Saturday, September 4, 2010

Saturday Summary #16


186 elderly and middle-aged chimpanzees have been living on Alamagordo AF Base in New Mexico in geodesic domes in a tropic-like habitate for about 10 years. They were retired there after years as lab subjects. Now scientist want to put them back to work in new tests for a vaccine against hepatitis C. One observer said, "These chimps have given up their freedom, their bodies, their health and their children to research." It's not unlike recalling, again and again, national guardsmen for deployment to the Middle East.

Not only in the Middle East, with it's oil fields, but all over the world the total extent of oil pipe lines is over 136,000 miles -- long enough to circle the globe 14 times. Breaks and oil spills are so common they rarely make the news.

More or less in that part of the world, in Amritsar, India a Sikh temple runs a free food kitchen that serves up to 80,000 people A DAY and often twice as many each weekend day. All the labor is volunteer. They have a roti [flat bread] maker/baker device that is 20 feet long which begins by grinding the grain and eventually spits out fresh bread; it runs almost continuously. People are served a vegetarian plate with dal [lentils] and rice

Meanwhile back in the US: On average people get 1.5 hours less sleep a night than people did a century ago. 1 in 5 people claim to have insomnia. The NIH spends $260 million a year on sleep research, while Ambien and Lucasta each spend that much on TV advertising in one season. FFI [fatal familial insomnia] is one of the rarest diseases known; it affects only 46 families in the world -- usually in their 50s the affected people begin to be unable to sleep at all. They die within a year. Lab rats which are totally sleep deprived also die very quickly. Said Dr. Wm. Dement, a retired sleep researcher, "As far as I know, the only reason we sleep that is really, really solid is that we get sleepy." As a poet said, "the world is too much with us," -- when we're awake.

Sarcopenia is a disease in which strength of muscle declines, it is comparable to osteoporosis, loss of bone mass. Both are natural processes of aging.
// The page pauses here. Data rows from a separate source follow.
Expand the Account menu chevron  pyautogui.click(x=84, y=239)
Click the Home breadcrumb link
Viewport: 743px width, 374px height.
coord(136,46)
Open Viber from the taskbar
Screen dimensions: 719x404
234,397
Thus a 60 year old man has 30% less muscle strength than he had at age 30. Women's strength declines even faster, at 60 they have 50% less strength than at 30. Both osteoporosis and sarcopenia can de delayed, although not entirely avoided, through diet and exercise.

The great majority of physical and mental research on which we base our perception of what is normal [and/or possible] for human beings is done by scientists in developed countries, essentially North American and Europe, their subjects are in those same countries -- thus most of what we presume to know about the mental and physical characteristics is based on only about 30% of the people in the world. This is somewhat analogous to the now much deplored [but not entirely reversed] practice of reaching scientific and medical conclusions based only on tests involving men and not women. It follows that how we define "normal" is skewed and, in fact, arrogantly First World-centric.
And a bit about a still remembered 97 pound weakling, once named Angelo Siciliano, who made himself into Charles Atlas. At the height of his celebrity he was invited to all sorts of events, including to a birthday party for FDA at the Waldorf Astoria hotel, and a party in Paris given by Elsa Schiaparelli [at which he stripped off his shirt to show his chest]. He was on radio with Fred Allen and Eddie Cantor, on TV with Bob Hope. Among people who purchased [and presumably used] is dynamic-tension body building program were Joe Dimaggio, Rocky Marciano, King George VI of England and Mohandas Gandhi! More recently the system has been endorsed by Arnold Schwartzenegger. The system which originally, in the '40s, sold for $29.95 has avoided inflationary pricing and today costs all of $49.95. Also, apparently, he was a really nice guy, a family man who lived a straight-arrow life, if he suffered sacropenia, it wasn't evident. Sometimes I like to end on a positive note.

2 comments:

Folkways Note Book said...

June -- Lots of good subjects to munch on in this post. The chimps should not be brought into the vaccine program. I am totally against animal testing -- rather barbaric I feel. -- barbara

June Calender said...

I agree about the chimps, they've been abused and deserve gentle treatment the rest of their lives.